In the meantime, there was a near-miss on another affiliated club. In 2011, Ottawa announced it would upgrade the ballpark for a Double-A Eastern League team now known to have been the Binghamton Mets. Although no mention was made that the club would be a Toronto Blue Jays' affiliate, a group sold season tickets contingent on that. However, in May 2012, the Jays and New Hampshire Fisher Cats extended their affiliation. Even without the Jays factor, the renovation hadn't started - so the stadium couldn't have been ready for the 2013 season and the deal was obviously dead. Rumors continue to swirl, but Ottawa has not attracted an affiliated team to replace the Lynx. By now, the ballpark would need significant renovations in order to meet current minor league standards - and would need to expand a parking lot that has been shrunk significantly due to construction in the neighborhood since the heyday of the team's tenure in the Internaltional League.

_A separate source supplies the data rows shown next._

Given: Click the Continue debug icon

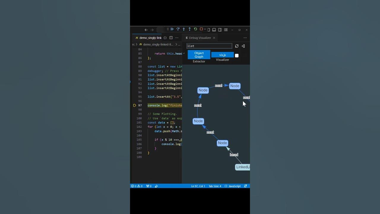Looking at the screenshot, I should pos(172,29).
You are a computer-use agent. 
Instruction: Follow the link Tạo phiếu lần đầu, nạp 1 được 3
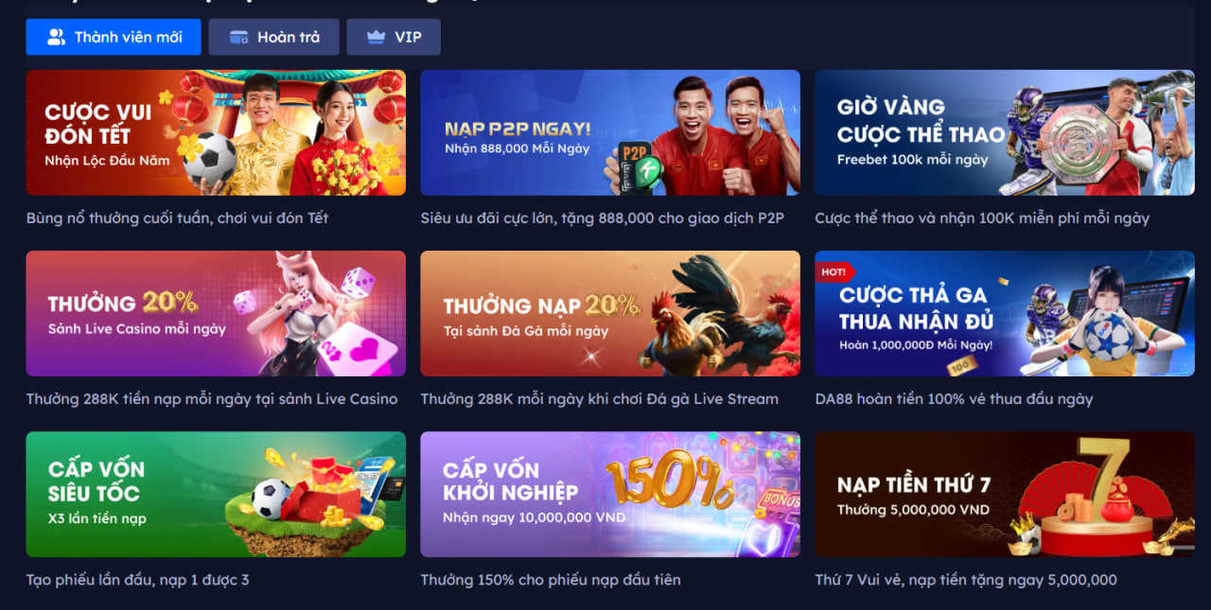point(138,580)
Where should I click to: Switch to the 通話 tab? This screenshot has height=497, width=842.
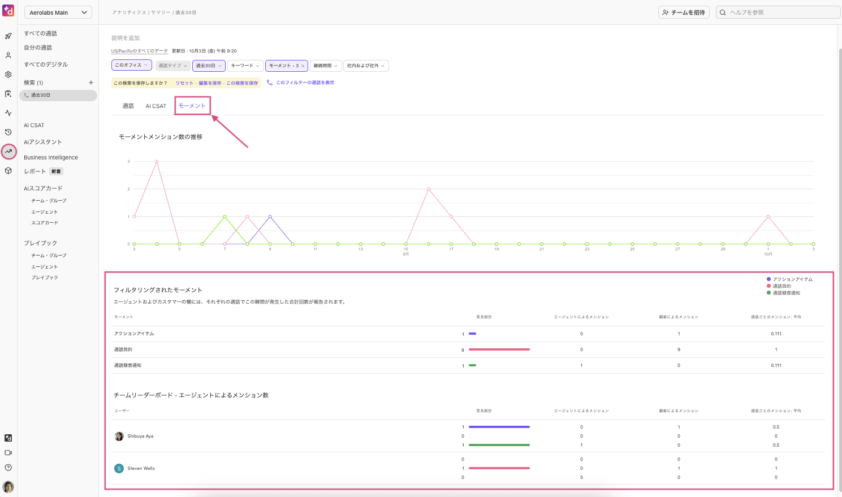pyautogui.click(x=128, y=106)
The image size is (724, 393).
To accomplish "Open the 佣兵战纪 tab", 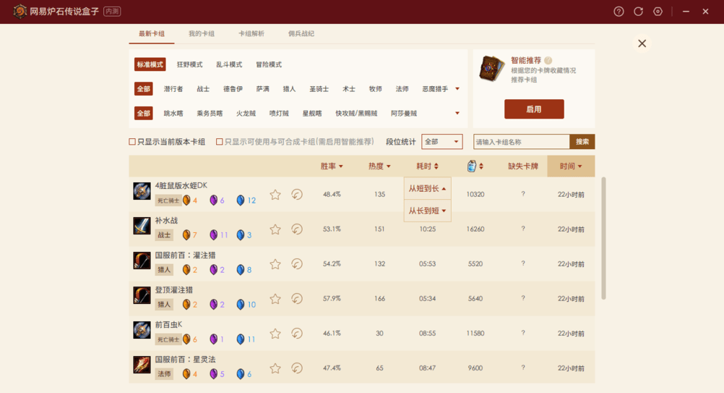I will pos(301,34).
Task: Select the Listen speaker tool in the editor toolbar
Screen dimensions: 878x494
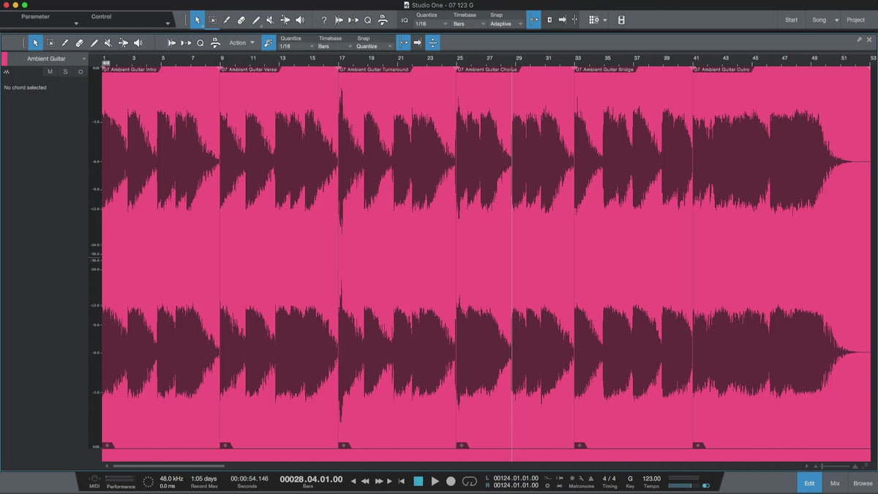Action: [x=138, y=43]
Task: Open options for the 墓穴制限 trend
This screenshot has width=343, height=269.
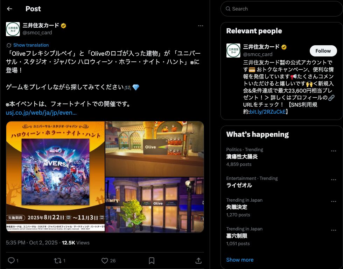Action: 333,230
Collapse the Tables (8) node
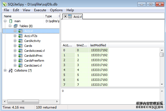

The ballpark is located at the edge of the city's industrial park, near the highway that links Ottawa and Montreal, QC - near enough that motorists coming from Montreal can catch a glimpse of the playing field as they drive by. The area around the park was largely undeveloped when it opened, but since then two hotels, government offices and a residential development have appeared nearby, as well as a Canadian Tire hardware store that is visible behind the right field fence. The city also built a pedestrian overpass above the highway, which connects the ballpark with Ottawa's main train station, greatly increasing public transportation options for spectators. The national headquarters of the Royal Canadian Mounted Police are also in close proximity.

The playing field is made of natural grass and the park is overall favorable to pitchers. This is a function of being an open stadium in a cold climate, which reduces offense significantly in the cooler months of April, early May and September, and of the fence being 325 feet away in both right and left field, with power alleys also situated at a fair distance: no cheap home runs are hit in this park. When the stadium opened in 1993, Montreal-based reporters noted with envy that the seats were very close to the playing field and afforded an excellent and intimate view of the action, something which was very different from the fan experience in cavernous Stade Olympique (the Lynx were a Montreal Expos affiliate at the time).

After being home to the Lynx for all 15 seasons of the team's history, Ottawa Stadium hosted the Ottawa Rapidz of the Can-Am Association in 2008. In the gap between hosting professional teams, it served as the home for the Ottawa Fat Cats of the Intercounty Baseball League and also hosted some Can-Am Association contests while plans to bring another professional team to the Canadian capital were in the works. After the Ottawa Champions disbanded following the 2019 season, the ballpark lay empty for a spell and was under threat of demolition, until the Titans were created as a Frontier League team in 2021, beginning play in 2022.

Just outside the stadium, next to its parking lot, is a very large metal sculpture entitled "Switch-hitter", which indeed shows a lefthanded hitter from one side, and a righty when viewed from the other direction. The parking lot was in the news in February 2022 when it was used as the main staging ground by the infamous truckers convoy that immobilized downtown Ottawa for three weeks in protest of health and safety measures to combat the Coronavirus pandemic. The city had offered the unused lot to keep some of the big rigs out of the downtown core, but the protesters soon set up a veritable encampment with mobile kitchens and other amenities to provide supplies to those making life a living hell for downtown residents. That was broken up when the province of Ontario and the federal government adopted emergency measures, giving Ottawa police the tools to force the occupiers to leave the city.